Project Period with The Bill & Melinda Gates Foundation
Period poverty affects the well-being of people all over the world. It is known that 1 in 10 fifteen-year-old girls in Kenya are having sex for money, in order to pay for menstrual products. Project Period is a collective established by Purpose as a part of the Global Development Campaigns Lab, to amplify and convene existing allies to fight global period poverty.
Period poverty affects the well-being of young women all over the world. Over 137,700 children in the UK have missed school because of period poverty. Evidence suggests that of more than 1,000 girls who were surveyed, nearly half were embarrassed by their period and many were afraid to ask for help because of the stigma. This suppression of conversations related to menstruation is hindering progressive policy on periods across the world.
We worked to create an integrated campaign on the issue, with a focus on incorporating a global narrative into the national discussion on period poverty.
Period poverty has gained a large amount of awareness and inspired action from individuals and organisations across the UK. We have the opportunity to amplify and elevate this conversation to a global level, and drive support for the fight on period poverty for people everywhere.
Theory of Change
If we talk openly about periods, we can increase salience on issues related to women’s health and gender equality, shift conversations and inspire action.
By collaborating with micro-influencers from communities adjacent to period poverty, we can tap into engaged networks and activate new audiences on the issue of global period poverty.
The brand was designed in a way that would make it adaptable for partners and content creators, so it wouldn’t overshadow their existing brands, but sit adjacent to them.

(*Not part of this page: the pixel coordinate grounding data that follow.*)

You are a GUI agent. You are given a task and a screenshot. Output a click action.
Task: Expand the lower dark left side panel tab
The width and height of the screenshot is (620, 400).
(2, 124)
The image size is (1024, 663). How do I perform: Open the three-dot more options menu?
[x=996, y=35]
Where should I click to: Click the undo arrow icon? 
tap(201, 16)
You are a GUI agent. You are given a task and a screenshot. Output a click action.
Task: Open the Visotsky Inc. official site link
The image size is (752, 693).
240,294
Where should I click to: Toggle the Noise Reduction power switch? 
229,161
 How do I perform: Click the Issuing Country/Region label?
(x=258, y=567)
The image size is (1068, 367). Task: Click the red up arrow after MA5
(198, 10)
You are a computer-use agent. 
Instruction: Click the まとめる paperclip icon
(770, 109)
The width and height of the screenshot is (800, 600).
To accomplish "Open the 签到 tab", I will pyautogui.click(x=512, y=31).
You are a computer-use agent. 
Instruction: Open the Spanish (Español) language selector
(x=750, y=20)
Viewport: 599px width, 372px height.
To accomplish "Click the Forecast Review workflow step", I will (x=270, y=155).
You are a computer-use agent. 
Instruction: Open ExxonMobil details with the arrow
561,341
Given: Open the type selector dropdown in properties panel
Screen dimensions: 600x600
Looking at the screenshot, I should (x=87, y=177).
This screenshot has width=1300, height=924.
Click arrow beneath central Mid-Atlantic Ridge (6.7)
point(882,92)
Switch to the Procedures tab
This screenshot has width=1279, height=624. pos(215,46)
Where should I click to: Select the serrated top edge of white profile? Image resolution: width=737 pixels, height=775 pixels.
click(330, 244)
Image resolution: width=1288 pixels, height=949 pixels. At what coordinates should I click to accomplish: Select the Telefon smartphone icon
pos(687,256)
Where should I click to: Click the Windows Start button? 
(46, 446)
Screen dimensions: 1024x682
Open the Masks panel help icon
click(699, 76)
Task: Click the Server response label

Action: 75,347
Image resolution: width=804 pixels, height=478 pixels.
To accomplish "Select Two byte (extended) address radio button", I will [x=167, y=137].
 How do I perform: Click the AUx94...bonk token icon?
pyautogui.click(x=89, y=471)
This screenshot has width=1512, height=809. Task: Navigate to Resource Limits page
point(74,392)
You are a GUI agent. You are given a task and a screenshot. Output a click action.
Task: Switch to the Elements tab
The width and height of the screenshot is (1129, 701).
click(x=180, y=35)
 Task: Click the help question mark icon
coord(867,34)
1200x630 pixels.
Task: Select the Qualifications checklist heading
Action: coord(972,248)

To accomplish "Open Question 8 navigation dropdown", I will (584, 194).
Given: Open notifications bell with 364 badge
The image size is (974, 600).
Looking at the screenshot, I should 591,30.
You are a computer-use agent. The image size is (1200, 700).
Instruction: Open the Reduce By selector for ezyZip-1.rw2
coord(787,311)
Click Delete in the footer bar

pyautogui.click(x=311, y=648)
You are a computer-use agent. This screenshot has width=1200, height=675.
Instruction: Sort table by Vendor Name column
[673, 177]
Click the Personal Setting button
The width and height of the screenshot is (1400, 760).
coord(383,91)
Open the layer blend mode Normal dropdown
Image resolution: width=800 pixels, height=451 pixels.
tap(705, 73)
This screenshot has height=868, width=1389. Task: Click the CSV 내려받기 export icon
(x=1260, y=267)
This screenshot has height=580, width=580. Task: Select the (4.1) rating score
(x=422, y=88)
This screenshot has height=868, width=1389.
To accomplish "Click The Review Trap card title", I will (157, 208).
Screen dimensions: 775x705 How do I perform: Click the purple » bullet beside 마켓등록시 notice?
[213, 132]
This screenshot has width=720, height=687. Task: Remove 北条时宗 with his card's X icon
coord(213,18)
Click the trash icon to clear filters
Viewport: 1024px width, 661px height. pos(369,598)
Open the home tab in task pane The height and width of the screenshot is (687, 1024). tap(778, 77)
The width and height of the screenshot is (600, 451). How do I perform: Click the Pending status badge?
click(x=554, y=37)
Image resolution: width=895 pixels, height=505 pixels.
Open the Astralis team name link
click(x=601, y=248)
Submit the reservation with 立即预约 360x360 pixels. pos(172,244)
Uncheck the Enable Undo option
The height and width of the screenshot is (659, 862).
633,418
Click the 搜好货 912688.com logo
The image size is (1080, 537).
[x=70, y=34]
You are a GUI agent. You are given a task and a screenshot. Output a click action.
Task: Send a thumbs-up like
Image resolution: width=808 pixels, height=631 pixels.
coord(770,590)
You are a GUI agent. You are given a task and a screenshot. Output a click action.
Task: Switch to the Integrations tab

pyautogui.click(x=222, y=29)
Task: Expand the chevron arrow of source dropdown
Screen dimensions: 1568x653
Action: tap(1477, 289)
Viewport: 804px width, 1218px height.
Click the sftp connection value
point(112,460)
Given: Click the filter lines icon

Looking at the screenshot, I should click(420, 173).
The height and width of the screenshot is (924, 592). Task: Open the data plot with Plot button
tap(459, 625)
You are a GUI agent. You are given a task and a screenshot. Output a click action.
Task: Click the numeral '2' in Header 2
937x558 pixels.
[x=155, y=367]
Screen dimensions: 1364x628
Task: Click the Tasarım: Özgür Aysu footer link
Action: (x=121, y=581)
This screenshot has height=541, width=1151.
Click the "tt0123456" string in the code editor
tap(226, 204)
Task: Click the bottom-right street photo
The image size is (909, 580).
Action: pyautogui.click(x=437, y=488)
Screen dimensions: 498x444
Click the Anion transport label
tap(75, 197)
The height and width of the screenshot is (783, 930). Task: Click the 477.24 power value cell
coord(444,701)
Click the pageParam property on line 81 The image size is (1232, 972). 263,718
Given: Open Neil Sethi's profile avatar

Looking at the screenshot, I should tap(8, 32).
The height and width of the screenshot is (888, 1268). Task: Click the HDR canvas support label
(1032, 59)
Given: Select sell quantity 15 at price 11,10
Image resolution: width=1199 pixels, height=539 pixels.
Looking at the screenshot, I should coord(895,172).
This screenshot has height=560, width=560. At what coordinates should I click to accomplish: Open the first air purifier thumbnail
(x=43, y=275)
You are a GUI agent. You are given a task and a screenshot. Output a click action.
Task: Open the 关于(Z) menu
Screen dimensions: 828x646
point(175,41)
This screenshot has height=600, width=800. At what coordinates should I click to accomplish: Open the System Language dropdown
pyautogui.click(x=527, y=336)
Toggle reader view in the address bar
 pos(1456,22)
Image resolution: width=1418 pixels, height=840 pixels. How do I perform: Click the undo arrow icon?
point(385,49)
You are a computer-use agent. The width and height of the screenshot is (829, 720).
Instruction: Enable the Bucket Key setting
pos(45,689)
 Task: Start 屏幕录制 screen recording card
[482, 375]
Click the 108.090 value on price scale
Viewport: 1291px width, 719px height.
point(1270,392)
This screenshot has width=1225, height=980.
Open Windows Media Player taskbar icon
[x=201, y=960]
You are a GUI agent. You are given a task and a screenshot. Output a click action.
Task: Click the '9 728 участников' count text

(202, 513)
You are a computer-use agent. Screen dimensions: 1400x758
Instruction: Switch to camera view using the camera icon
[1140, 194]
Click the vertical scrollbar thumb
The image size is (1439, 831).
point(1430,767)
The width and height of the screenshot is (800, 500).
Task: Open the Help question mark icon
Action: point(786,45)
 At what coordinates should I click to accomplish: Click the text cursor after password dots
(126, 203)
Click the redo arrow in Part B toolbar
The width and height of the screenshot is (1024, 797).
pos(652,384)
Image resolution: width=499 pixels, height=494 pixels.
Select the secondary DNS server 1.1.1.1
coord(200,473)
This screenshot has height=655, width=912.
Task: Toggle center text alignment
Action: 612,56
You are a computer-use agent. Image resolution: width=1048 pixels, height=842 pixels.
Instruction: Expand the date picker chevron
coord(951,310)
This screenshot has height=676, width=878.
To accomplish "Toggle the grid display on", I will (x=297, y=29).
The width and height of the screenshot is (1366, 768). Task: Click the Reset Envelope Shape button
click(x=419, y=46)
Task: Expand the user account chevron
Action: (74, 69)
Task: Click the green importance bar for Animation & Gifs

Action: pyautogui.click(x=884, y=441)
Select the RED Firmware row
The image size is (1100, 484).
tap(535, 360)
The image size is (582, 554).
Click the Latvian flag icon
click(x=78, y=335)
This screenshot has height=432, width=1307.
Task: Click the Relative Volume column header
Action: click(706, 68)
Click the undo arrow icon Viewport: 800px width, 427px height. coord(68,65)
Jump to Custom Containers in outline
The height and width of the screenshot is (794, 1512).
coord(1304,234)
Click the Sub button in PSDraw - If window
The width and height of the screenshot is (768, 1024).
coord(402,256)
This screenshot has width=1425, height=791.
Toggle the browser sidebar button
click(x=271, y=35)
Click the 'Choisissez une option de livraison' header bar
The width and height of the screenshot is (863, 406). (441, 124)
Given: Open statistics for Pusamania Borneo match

We designed a bold visual system to generate excitement around the goal to end period poverty on a global scale. Project Period’s wordmark is dynamic, clean and serves as an overarching mark for our partner organisations. The colour palette along with the various textures customised for this brand add character to the visual system. These design elements play an active role in making Project Period an active force in spreading knowledge about period poverty across the world.
Leveraging the iconic symbol of the London black cab, Project Period branded a taxi in bloody menstrual projects to bring period poverty into public discourse. A London cab, dubbed “The Tampon Taxi” was a provocative initiative to bring attention to period poverty. The Tampon Taxi, with partners, handed out a total of 5,000 sanitary products to women at homeless shelters in need of period products, and also served as a place to hold conversation around period poverty and a conversation starter.
The taxi leveraged the visibility, recognition and normality of the London Black Cab as a vehicle to drive change and increase awareness to the general public about this issue. The taxi received coverage from The Huffington Post, BBC, and The Independent. It acquired support from diverse audiences, bringing cab drivers, micro-influencers, and the general public into the conversation of menstrual rights.
The Project Period team hosted a Pop-Up shop in Shoreditch, London, with 100% of the proceeds going toward ending global period poverty.
People were invited in to purchase art, books, products and merchandise related to periods and gender equality. Artists and small businesses from all over London kindly donated their work and products to support this venture. Within the pop-up shop, you could sign a paper version of a pad with your promise or commitment to take a stand against global period poverty.
Partnerships with non-traditional distributors such as Emma Gannon, Alice Liveing and the Gynae Geek help increased the reach of Project Period content to over 2 million people.
Project Period teamed up with Emma Gannon to record a live version of her chart topping podcast, Ctrl Alt Delete – all about periods! This Ctrl Alt Delete episode has received over 20,000 downloads to date and is listened to in over 100 countries.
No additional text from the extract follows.